Nery afirmou ainda que havia sido prometido que todos os funcionários fossem admitidos pelas novas empresas, o que não estaria acontecendo. “Os empresários disseram estar comprometidos que seriam admitidos todos os funcionários e, isso, foi acordado até o dia 1º de setembro, não aconteceu essa admissão. Viemos buscando demitidos sem receber suas rescisões, sem fundo de garantia, todos os dias, mas não foram, até o presente momento, contratados. Fizemos ofícios aos que se dizem proprietários, receberam o ofício e que até a quinta-feira passada daria retorno, mas até o momento não tomou a decisão. Se não resolver durante esta semana, o sistema vai parar por tempo indeterminado”, alertou.

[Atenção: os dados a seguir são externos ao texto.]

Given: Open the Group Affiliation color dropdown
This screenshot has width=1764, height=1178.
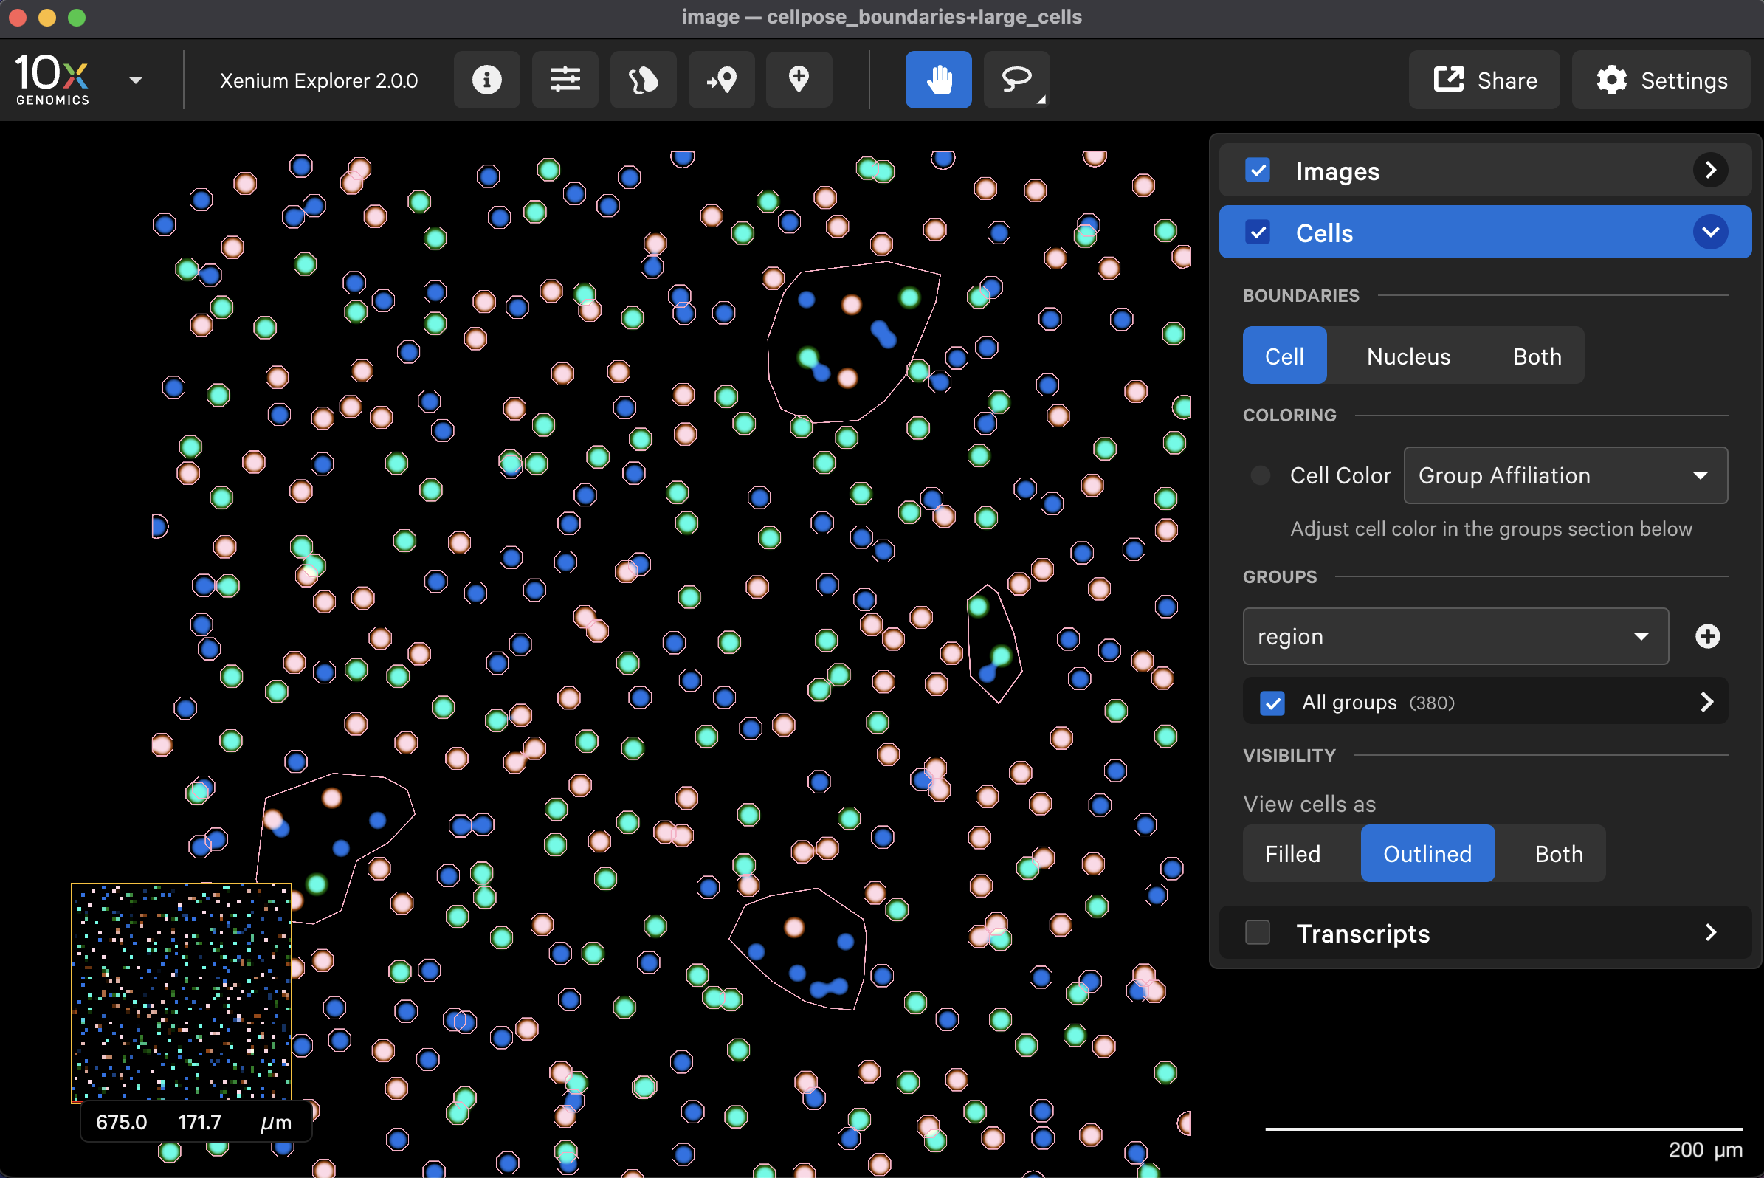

O edil deixou claro de que isso não é a vontade do sindicato. “Quero tornar público a todos que nos acompanham, inclusive através da TV Câmara, de que não é a vontade do sindicato estar fazendo manifestação prejudicando a população, mas não iremos abrir mão de atender os interesses daqueles que nós representamos”, ressaltou.

Zona Azul

Na oportunidade, o vereador Alberto Nery comentou a questão da Zona Azul, em Feira de Santana. “O decreto da Zona Azul foi publicado no Diário Eletrônico, na qual não deu uma certa publicidade a essa matéria extremamente importante. Todos os comerciantes, as pessoas pensam na questão da mobilidade urbana, desejam que seja realizada a Zona Azul. Já houve três certames licitatórios e nenhum deles se concretizou, mas não se concretiza devido aos erros cometidos”, avalia.

O petista questionou a respeito da Avenida Getúlio Vargas, inserida dentro desse processo. “São 31 ruas, dessas 31 ruas são 3.600 vagas, o que chama atenção é que a Zona Azul está inserida na avenida Getúlio Vargas. Ora, tem o projeto de que vai circular o sistema BRT e no outro lado será constituído as vagas para Zona Azul. Hoje, a avenida Getúlio conta com quatro vias, em algumas partes apenas três vias, como ficarão as pessoas que irão circular nessas avenidas, a partir do momento que sejam ocupadas? Como irá fluir o transporte em Feira?”, indagou.